TO-DO LIST>
- 1) In the Ryanair cabin crew article below, condense the paragraph beginning "The vast majority of cabin crew" into a bulleted list that keeps its main facts.
- 2) According to the Ryanair cabin crew article below, how much does Ryanair say new recruits should expect to earn per month?

Why Would Anyone Want to Work As Cabin Crew For Ryanair? Less Pro’s and More Con’s: All the Details

Why Would Anyone Want to Work As Cabin Crew For Ryanair? Less Pro's and More Con's: All the Details

Ryanair has been getting more than its fair share of bad publicity recently.  It all started on 15th September when the Irish-based low-cost airline announced it would cancel thousands of flights in what it called an effort “to improve its system-wide punctuality.”

In the following days, it emerged the main cause of the public relations disaster was a rostering issue with its pilots.  But as the lid is lifted on what it’s really like to work for Ryanair, it’s not just the pilots who are pushing the airline for better conditions.

And although Ryanair doesn’t allow its staff to be represented by trade unions, more and more informal groups of employees are starting to speak up.  Of course, it’s not just the pilots who feel they are being treated unfairly by Ryanair.  Cabin crew are also starting to make their grievances known – and it’s easy to see why.

Now admittedly, there are some very good reasons to become cabin crew with Ryanair.  As the largest airline by passenger numbers in Europe, Ryanair has plenty of job opportunities.  What’s even better is that Ryanair operates cabin crew bases across Europe, meaning that many cabin crew can remain near their friends and family.

Nor does Ryanair pay too badly either.  The company says new recruits should expect to earn from €900 to €1,400 per month.  But longer serving permanent employees can easily earn up to €31,500 per year.

But make no mistake – life at Ryanair can be hard.  Here are five reasons why cabin crew are starting to push for better conditions:

1. Most cabin crew aren’t actually employees of Ryanair

The vast majority of cabin crew don’t actually have a contract of employment with Ryanair.  Instead, they are considered contractors and employed by one of two Irish employment agencies, Crewlink and Dalmac.  As contractors, Ryanair cabin crew have less employment rights under Irish law than permanent employees.

This isn’t entirely unheard of in the aviation industry although it is still rare for cabin crew to be employed in this way.  Ryanair’s newfound adversary, Norwegian Air Shuttle also employs its cabin crew through an employment agency that it partly owns.

2. Cabin crew have no access to trade unions

No matter where they are based in Europe, all Ryanair cabin crew are employed under an Irish employment contract.  It’s perfectly legal but it does leave cabin crew with fewer rights than what they might enjoy under a local employment contract.

One such right is the ability to join a trade union.  Irish companies don’t have to recognise trade unions if they don’t want to – and guess what, Ryanair doesn’t.  With cabin crew spread out across Europe, it’s very difficult for staff to collectively bargain for better rights and conditions from the airline.

That being said, there might be a ray of light for cabin crew who don’t like their Irish employment contracts.  The European Court of Justice recently ruled that local courts should oversee Ryanair contract disputes – that might mean some significant changes to employment contracts but only in the country where the matter has been brought to court.

INFORMATION SUPPLIED>
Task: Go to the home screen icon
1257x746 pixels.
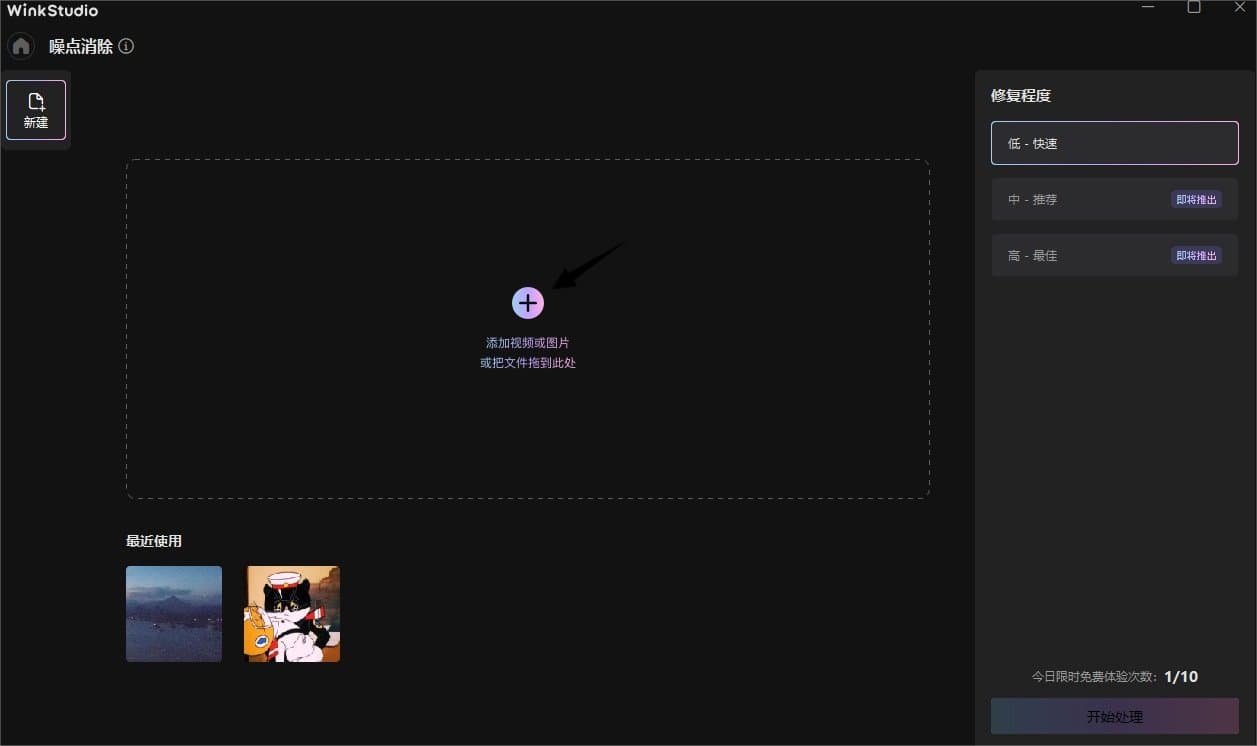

ANSWERS TO EACH TASK>
- 1)
- Most Ryanair cabin crew have no employment contract with Ryanair.
- They are treated as contractors, employed by one of two Irish agencies: Crewlink or Dalmac.
- As contractors, they have fewer employment rights under Irish law than permanent employees.

- 2) From €900 to €1,400 per month.